Monday, October 29, 2012

Remembering an Antebellum Blacksmith

Near Halloween, here’s a somber photo that I look several years ago on a late autumn day.

Our family cemetery---originally the burial ground of pioneer families of this part of the township----is a few miles out in the country from my hometown. You have to take a county road off the state highway, and then turn onto a gravel lane across a field and into the woods to get there. Now, some folks live along the lane now and more trees have been cleared, but when I was a kid, you couldn’t see the graveyard from the country road because of the trees. Once you were down the lane, you’d come into the pretty timber clearing where about 300 people are buried, including my material grandparents, great-grandparents, and some 2-great and 3-great grandparents as well. It was a peaceful, isolated place.

The oldest portion of the graveyard is the northeast corner of the clearing, where some rocks are crudely inscribed 1836 and the oldest professionally carved stone is 1839. When I was a little kid, we visited the cemetery on Memorial Day and other occasions, to “decorate” family graves. I liked to walk back to the old section and read the inscriptions. The section was mildly creepy, which on a sunny day was no problem and kind of cool.(1) In the far corner of the section is a tombstone (visible in this photo) of two children buried away from other graves.(2) My grandma said that the children had died of smallpox and were interred separately so that (in the belief of the time) they could not infect the living.

My favorite old tombstone, though, was this one.  It reads:

Moses Cluxton Sen.
Died
Mar. 13, 1855
Aged
56 years 10 ms & 4 ds.
Remember friends as you pass by
As you are now so once was I
As I am now so you must be

Prepare for death and follow me.

When I was a kid, the tombstone was broken in half and the halves sunken into the ground at an odd angle from each other. For some reason that fascinated me. It was such a sense of abandonment: not only had the old gravestone fallen into disrepair, but its strewn halves weren’t even righted, remaining so for (presumably) many years.

The inscription fascinated me too, because the words DIED and AGED seemed more prominent than the man’s name. And the name seemed so 19th century---”Moses Cluxton, Senior.” That memento mori epitaph is common in old graveyards, though it’s the only example in our little cemetery. As a kid I liked old things, things worth remembering and preserving. This tombstone was one such remnant from the township's first generation.

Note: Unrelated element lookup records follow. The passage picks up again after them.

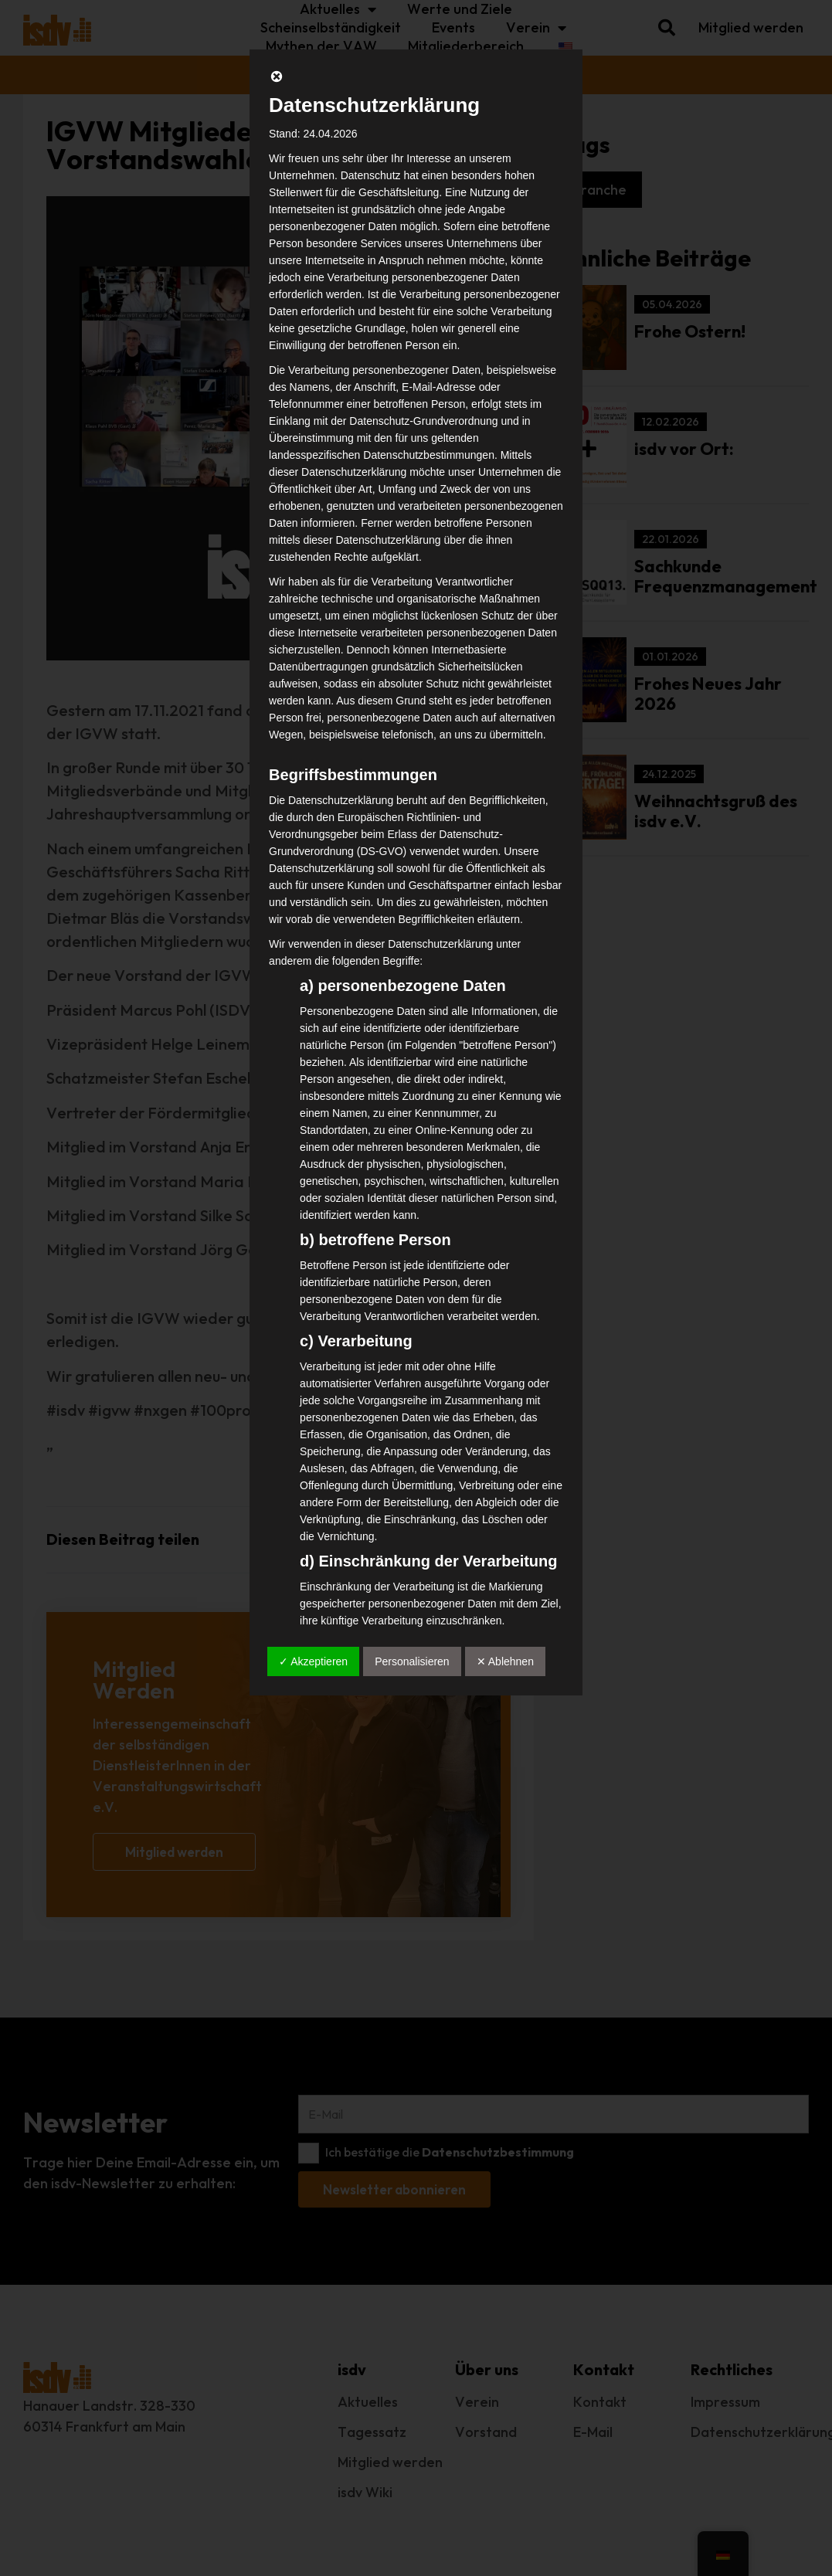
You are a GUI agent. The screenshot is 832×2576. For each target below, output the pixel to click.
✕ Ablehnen (505, 1661)
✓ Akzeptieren (313, 1661)
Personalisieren (412, 1661)
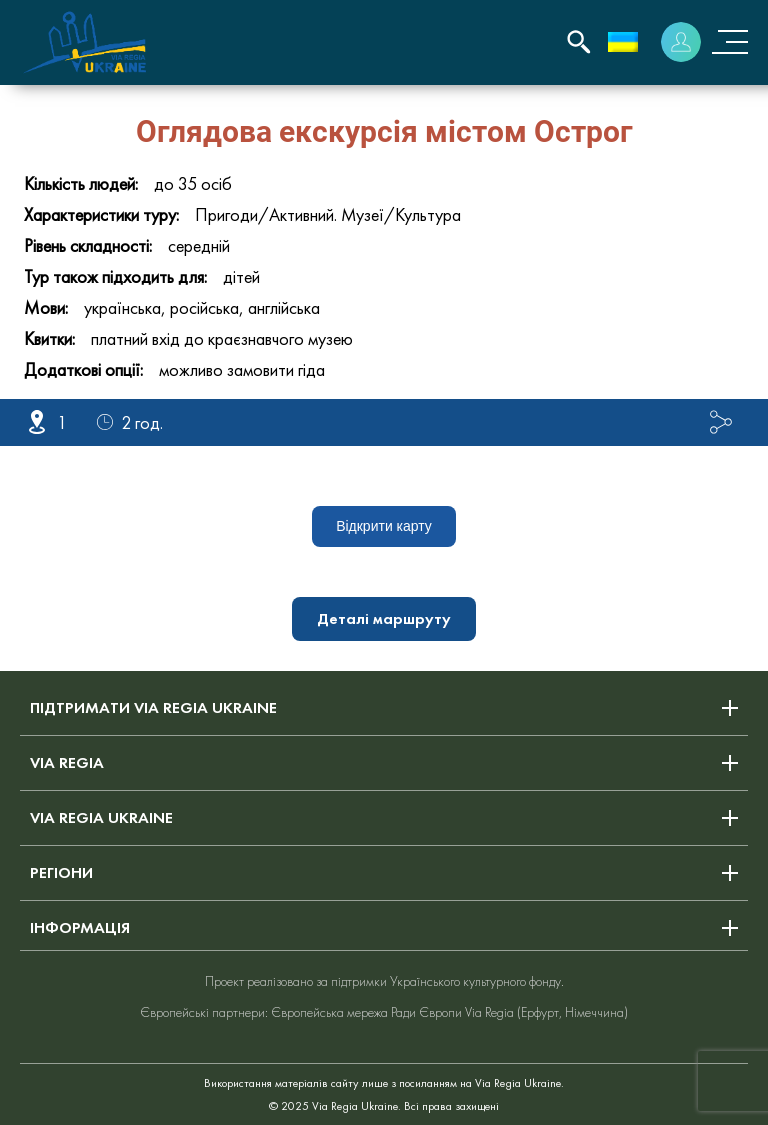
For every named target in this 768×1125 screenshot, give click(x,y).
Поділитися (721, 422)
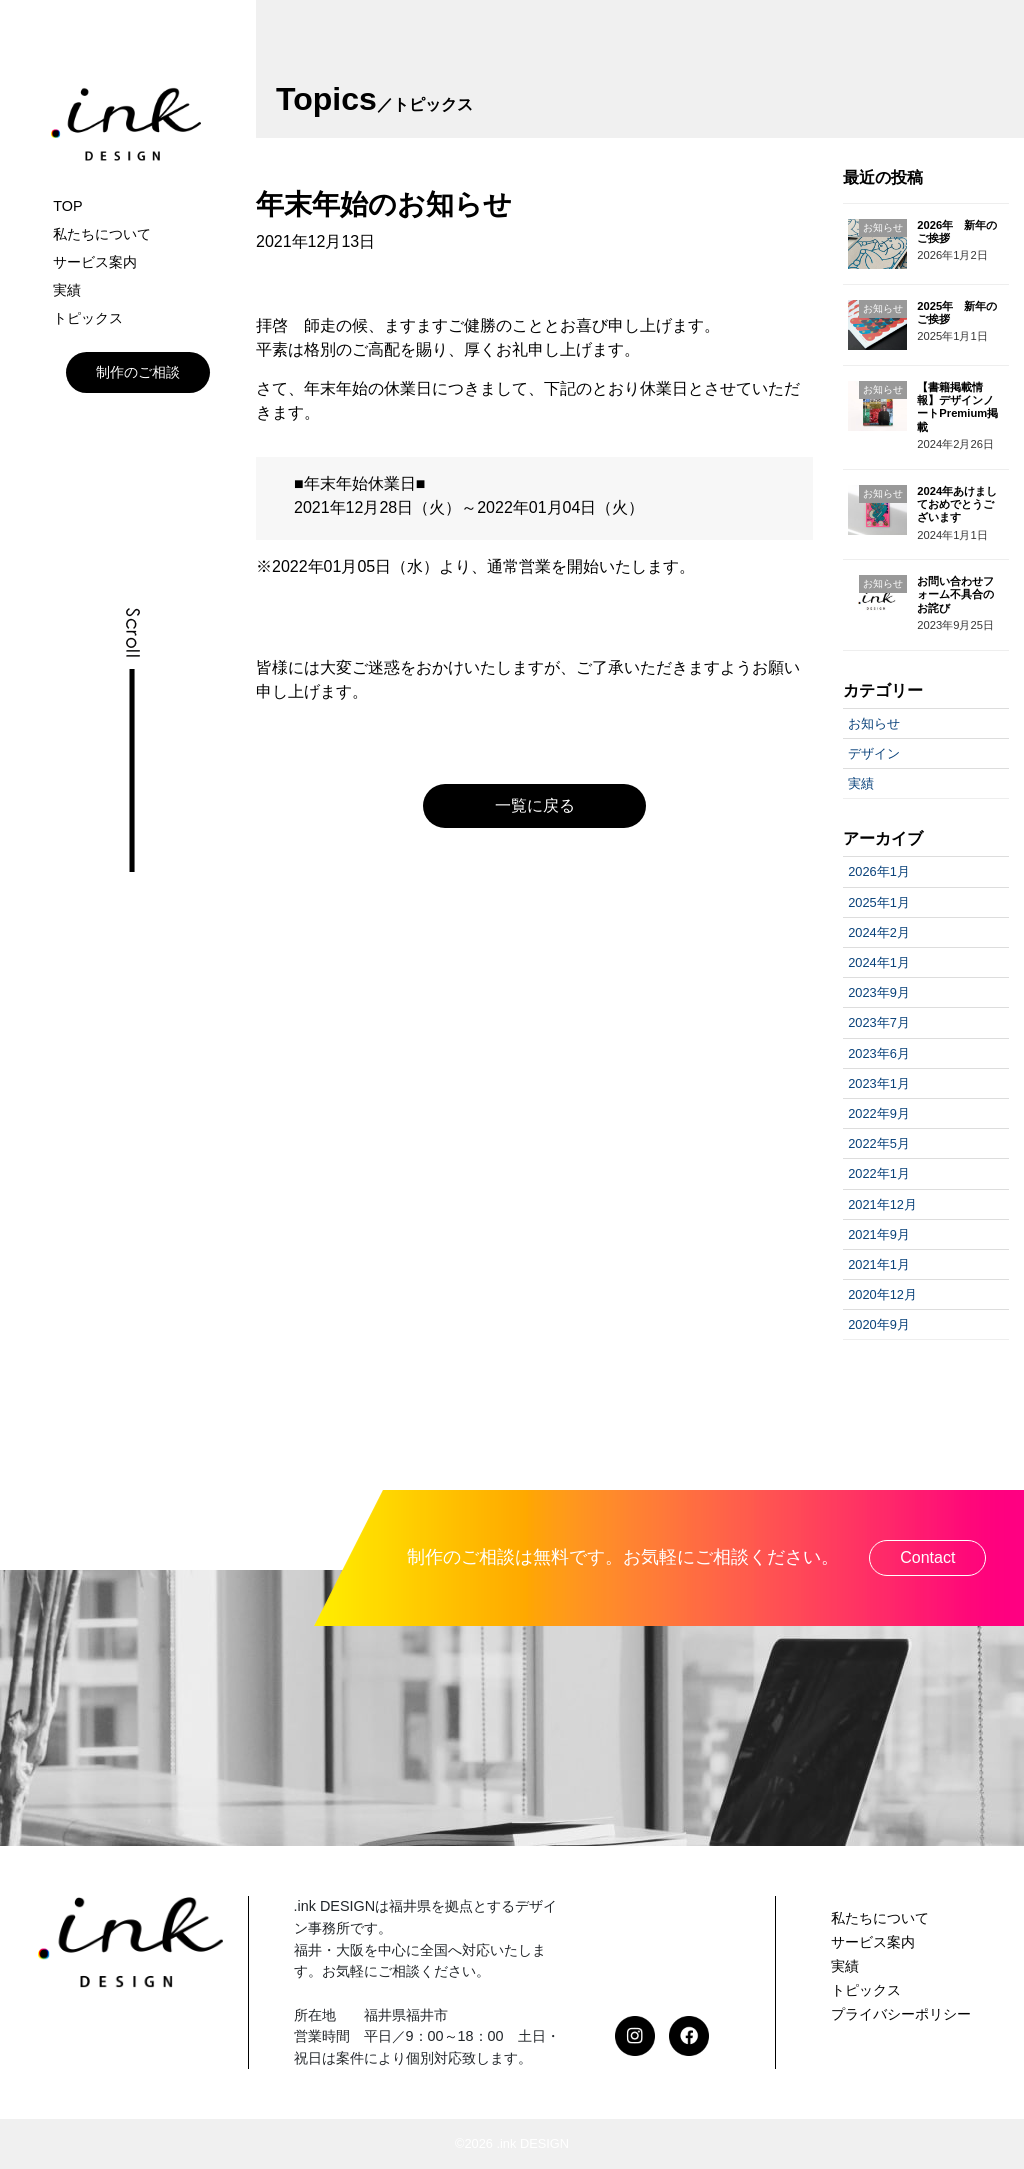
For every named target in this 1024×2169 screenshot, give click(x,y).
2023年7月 (879, 1022)
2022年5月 (879, 1143)
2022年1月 (879, 1173)
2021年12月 (882, 1204)
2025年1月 (879, 902)
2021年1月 (879, 1264)
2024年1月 (879, 962)
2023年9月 (879, 992)
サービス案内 (95, 262)
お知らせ (874, 723)
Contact (927, 1557)
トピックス (88, 318)
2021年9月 (879, 1234)
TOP (67, 206)
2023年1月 (879, 1083)
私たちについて (102, 234)
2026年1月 (879, 871)
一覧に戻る (535, 805)
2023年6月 (879, 1053)
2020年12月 (882, 1294)
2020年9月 (879, 1324)
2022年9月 (879, 1113)
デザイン (874, 753)
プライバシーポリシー (901, 2014)
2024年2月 (879, 932)
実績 (67, 290)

Later, when I was a teenager, I looked at census records and discovered that Mr. Cluxton was a blacksmith. Although so many people in this graveyard are related to me (either as ancestors or distant uncles or aunts, or cousins), I learned that Mr. Cluxton is very distantly so: his son Lewis married the daughter of a 4-great-uncle of the Mahon family. So he was the father-in-law of a first-cousin-four-times-removed. Relatives of that distant uncle’s wife (the Thompson family) fixed up Mr. Cluxton’s tombstone several years ago. It no longer appears so long abandoned. Here is some additional information: http://www.findagrave.com/cgi-bin/fg.cgi?page=gr&GSln=cluxton&GSiman=1&GScid=107470&GRid=47966629&

Some of the families buried in this peaceful clearing arrived in the area during the 1820s, 1830s, and 1840s. I imagine some of my ancestors, living on or around Four Mile Prairie, stopping by the man’s shop to get their wagons repaired and horses shod.  

*****

1. I heard this mysterious-sounding arrangement of a popular song on an adult-contemporary station, which in my young mind I associated with the vanished pioneer community which had lived in the township. http://www.youtube.com/watch?v=OtSL_1-Y8T8
 
2. The inscription reads: “Elvina, daughter of S. & F. Parks Died Aug. 10, 1858 Aged 3 ms & 25 D. Lemuel, son of S. & F. Parks Died Dec. 31, 1859 Aged 3 ms & 21 ds.”